Reproduce the stretch of the Spark issue comment from "spark 2.1.1 also" through "release 6.7 (Final)", updating it so that "Bug" reads "Improvement" instead.
** START PAGE EXCERPT **
2017-09-08 Thread cen yuhai (JIRA)


[ 
https://issues.apache.org/jira/browse/SPARK-18492?page=com.atlassian.jira.plugin.system.issuetabpanels:comment-tabpanel=16158189#comment-16158189
 ] 

cen yuhai commented on SPARK-18492:
---

spark 2.1.1 also have this problem

> GeneratedIterator grows beyond 64 KB
> 
>
> Key: SPARK-18492
> URL: https://issues.apache.org/jira/browse/SPARK-18492
> Project: Spark
>  Issue Type: Bug
>  Components: SQL
>Affects Versions: 2.0.1
> Environment: CentOS release 6.7 (Final)
>Reporter: Norris Merritt
>
> spark-submit fails with ERROR CodeGenerator: failed to compile: 
> org.codehaus.janino.JaninoRuntimeException: Code of method 
> "(I[Lscala/collection/Iterator;)V" of class 
> "org.apache.spark.sql.catalyst.expressions.GeneratedClass$GeneratedIterator" 
> grows beyond 64 KB
> Error message is followed by a huge dump of generated source code.
> The generated code declares 1,454 field sequences like the following:
> /* 036 */   private org.apache.spark.sql.catalyst.expressions.ScalaUDF 
> project_scalaUDF1;
> /* 037 */   private scala.Function1 project_catalystConverter1;
> /* 038 */   private scala.Function1 project_converter1;
> /* 039 */   private scala.Function1 project_converter2;
> /* 040 */   private scala.Function2 project_udf1;
>   (many omitted lines) ...
** END PAGE EXCERPT **
** START GIVEN DATA **
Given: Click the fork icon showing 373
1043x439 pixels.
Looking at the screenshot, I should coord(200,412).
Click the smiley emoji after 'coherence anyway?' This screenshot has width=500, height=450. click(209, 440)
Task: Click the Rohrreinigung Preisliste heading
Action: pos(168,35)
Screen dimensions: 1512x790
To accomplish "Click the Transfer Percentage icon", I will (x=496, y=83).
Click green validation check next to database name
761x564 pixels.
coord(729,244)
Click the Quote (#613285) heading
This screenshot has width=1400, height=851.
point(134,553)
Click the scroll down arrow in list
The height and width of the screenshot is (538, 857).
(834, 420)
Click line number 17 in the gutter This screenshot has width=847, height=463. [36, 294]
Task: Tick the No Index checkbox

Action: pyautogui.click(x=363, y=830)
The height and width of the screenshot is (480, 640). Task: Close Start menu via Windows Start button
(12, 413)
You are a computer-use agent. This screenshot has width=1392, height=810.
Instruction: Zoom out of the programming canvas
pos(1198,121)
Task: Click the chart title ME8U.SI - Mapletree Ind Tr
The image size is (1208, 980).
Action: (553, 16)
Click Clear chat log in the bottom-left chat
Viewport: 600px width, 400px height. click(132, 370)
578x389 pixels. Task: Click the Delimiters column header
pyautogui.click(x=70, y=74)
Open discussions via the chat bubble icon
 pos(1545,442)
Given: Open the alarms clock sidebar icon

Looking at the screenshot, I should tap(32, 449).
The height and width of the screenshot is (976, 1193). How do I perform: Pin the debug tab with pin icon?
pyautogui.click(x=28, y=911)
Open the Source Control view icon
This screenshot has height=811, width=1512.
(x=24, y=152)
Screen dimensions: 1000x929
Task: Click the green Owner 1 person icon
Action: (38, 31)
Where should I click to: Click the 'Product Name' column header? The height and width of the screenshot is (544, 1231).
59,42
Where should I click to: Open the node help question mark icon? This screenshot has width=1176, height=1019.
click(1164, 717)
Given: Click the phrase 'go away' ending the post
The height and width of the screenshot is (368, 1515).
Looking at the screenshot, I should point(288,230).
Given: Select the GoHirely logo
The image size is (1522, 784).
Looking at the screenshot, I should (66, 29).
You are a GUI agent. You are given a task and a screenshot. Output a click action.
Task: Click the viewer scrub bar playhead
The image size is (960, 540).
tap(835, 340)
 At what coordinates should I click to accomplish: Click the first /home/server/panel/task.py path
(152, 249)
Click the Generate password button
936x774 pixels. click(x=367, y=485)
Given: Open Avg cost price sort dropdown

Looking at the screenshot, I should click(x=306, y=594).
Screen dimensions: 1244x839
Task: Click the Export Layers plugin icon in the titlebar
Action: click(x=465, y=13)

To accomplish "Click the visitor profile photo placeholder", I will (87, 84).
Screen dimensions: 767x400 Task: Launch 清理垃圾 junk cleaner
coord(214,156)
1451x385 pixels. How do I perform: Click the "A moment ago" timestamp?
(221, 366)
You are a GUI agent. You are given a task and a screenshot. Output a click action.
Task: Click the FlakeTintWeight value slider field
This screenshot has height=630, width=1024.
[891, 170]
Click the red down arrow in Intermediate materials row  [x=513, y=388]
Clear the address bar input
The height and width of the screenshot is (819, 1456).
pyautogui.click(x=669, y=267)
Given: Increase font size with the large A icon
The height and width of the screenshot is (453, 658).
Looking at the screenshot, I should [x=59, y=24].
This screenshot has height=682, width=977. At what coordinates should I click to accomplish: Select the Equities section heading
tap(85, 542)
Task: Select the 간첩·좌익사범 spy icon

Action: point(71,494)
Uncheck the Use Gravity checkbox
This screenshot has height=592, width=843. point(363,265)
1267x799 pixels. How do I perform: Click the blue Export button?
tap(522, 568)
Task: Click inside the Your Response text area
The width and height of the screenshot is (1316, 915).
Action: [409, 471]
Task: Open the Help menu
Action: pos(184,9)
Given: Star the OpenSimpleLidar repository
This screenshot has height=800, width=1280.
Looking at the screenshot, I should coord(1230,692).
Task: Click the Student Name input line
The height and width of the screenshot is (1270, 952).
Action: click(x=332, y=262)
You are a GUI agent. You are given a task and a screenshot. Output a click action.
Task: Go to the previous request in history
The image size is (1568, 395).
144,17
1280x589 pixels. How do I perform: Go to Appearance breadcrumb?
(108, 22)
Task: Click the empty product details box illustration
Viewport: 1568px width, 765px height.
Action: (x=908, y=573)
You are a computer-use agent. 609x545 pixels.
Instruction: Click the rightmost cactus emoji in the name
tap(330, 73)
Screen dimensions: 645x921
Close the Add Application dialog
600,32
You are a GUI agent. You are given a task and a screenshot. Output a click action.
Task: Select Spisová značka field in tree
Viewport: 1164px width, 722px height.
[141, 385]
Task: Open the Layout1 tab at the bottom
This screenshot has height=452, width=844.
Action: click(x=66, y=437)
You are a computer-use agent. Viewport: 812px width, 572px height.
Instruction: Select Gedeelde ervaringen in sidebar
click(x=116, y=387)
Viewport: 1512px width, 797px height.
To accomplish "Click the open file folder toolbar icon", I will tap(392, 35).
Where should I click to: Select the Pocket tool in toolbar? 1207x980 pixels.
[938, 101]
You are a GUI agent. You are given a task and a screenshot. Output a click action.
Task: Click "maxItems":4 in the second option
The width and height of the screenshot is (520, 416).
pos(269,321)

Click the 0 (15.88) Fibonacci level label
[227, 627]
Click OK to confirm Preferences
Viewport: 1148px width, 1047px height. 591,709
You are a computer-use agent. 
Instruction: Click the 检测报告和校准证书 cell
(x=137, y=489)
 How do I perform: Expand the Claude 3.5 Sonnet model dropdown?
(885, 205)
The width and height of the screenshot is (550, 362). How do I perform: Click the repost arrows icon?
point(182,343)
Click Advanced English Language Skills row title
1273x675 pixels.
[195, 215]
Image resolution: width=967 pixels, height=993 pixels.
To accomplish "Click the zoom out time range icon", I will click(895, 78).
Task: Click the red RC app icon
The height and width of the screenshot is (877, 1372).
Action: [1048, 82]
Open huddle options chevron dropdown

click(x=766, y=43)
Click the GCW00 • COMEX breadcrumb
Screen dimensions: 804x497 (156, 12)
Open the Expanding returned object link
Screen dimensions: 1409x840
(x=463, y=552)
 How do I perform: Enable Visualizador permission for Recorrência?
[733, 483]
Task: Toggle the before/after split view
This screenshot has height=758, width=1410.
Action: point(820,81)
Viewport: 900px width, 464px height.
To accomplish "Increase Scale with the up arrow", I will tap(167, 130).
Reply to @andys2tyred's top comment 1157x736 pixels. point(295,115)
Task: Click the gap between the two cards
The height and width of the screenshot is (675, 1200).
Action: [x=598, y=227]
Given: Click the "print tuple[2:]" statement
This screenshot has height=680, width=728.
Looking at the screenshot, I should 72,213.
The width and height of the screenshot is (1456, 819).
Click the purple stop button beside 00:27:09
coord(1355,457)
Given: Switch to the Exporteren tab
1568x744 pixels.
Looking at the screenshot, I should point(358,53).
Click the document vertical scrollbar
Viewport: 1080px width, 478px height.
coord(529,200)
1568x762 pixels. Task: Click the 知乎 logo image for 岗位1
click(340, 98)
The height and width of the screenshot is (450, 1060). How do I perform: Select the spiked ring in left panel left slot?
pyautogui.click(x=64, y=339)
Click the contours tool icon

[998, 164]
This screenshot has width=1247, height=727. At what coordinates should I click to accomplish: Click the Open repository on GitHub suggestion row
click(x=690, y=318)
** END GIVEN DATA **
§ **FINISHED ANSWER**
spark 2.1.1 also have this problem

> GeneratedIterator grows beyond 64 KB
> 
>
> Key: SPARK-18492
> URL: https://issues.apache.org/jira/browse/SPARK-18492
> Project: Spark
>  Issue Type: Improvement
>  Components: SQL
>Affects Versions: 2.0.1
> Environment: CentOS release 6.7 (Final)